[Records from a data source]
★ ★ ★ ★ ★ ★ ★

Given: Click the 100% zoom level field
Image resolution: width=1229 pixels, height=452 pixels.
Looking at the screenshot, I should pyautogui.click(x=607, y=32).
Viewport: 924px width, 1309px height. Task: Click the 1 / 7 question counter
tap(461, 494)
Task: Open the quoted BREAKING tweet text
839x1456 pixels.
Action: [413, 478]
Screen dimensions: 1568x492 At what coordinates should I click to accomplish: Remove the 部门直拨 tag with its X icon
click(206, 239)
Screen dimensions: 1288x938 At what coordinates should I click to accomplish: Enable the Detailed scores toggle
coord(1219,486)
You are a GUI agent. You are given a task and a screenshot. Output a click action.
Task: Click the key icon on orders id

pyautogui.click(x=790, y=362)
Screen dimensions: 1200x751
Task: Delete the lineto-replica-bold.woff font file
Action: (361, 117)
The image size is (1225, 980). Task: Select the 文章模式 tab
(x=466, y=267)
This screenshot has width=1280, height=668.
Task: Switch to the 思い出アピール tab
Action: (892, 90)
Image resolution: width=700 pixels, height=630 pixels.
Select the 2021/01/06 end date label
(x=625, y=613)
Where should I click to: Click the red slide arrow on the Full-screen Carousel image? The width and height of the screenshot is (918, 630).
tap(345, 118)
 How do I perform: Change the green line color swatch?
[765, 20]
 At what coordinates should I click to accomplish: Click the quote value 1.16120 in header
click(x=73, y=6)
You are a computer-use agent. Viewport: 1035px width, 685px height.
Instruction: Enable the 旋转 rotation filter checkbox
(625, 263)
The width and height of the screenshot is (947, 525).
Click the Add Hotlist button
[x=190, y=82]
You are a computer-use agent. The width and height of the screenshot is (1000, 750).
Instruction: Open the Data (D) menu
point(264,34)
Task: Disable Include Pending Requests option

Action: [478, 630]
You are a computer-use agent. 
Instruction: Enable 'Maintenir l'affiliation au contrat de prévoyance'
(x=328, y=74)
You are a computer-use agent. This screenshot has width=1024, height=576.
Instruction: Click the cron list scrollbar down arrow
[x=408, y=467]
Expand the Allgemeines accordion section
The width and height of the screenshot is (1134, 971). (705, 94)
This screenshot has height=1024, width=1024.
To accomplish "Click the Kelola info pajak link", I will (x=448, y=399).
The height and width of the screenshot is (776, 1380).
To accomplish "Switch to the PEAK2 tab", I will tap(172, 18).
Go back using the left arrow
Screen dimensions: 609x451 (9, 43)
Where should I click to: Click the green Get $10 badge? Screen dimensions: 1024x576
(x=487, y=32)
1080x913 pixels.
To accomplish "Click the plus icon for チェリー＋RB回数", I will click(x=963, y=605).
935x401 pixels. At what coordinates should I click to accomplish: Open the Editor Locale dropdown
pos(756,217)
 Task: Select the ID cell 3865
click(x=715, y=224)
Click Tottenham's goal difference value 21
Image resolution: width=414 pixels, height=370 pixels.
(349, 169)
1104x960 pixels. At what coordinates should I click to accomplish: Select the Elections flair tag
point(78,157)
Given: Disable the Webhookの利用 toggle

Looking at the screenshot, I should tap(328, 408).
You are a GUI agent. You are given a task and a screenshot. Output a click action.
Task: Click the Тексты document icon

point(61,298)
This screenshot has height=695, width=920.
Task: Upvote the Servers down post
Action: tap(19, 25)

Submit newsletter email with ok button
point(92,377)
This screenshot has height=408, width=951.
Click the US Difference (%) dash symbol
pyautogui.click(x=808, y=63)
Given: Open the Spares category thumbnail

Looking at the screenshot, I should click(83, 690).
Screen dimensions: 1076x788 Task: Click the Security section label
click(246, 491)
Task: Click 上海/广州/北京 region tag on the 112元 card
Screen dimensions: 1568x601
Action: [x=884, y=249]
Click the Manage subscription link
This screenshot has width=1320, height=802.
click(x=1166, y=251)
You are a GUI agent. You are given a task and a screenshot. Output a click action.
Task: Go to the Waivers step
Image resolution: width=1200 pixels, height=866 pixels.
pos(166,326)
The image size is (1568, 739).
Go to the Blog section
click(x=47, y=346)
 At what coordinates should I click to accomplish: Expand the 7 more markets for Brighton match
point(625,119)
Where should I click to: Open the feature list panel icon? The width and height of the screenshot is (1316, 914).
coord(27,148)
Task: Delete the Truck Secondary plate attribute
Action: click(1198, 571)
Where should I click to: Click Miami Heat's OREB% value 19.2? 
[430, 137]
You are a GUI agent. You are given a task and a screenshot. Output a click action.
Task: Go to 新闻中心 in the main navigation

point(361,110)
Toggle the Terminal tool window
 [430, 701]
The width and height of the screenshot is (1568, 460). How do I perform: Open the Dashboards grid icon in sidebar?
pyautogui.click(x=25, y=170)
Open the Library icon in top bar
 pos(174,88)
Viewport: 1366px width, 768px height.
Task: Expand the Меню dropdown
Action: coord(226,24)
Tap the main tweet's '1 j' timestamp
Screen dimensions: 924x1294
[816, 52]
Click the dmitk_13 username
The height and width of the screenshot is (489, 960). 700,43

★ ★ ★ ★ ★ ★ ★

## PROBLEM REQUIREMENTS
From the entries above, return exactly the line containing "935x401 pixels. At", the line containing "Click Tottenham's goal difference value 21", and all lines between, and nothing else.

## TASK OUTPUT
935x401 pixels. At what coordinates should I click to accomplish: Open the Editor Locale dropdown
pos(756,217)
 Task: Select the ID cell 3865
click(x=715, y=224)
Click Tottenham's goal difference value 21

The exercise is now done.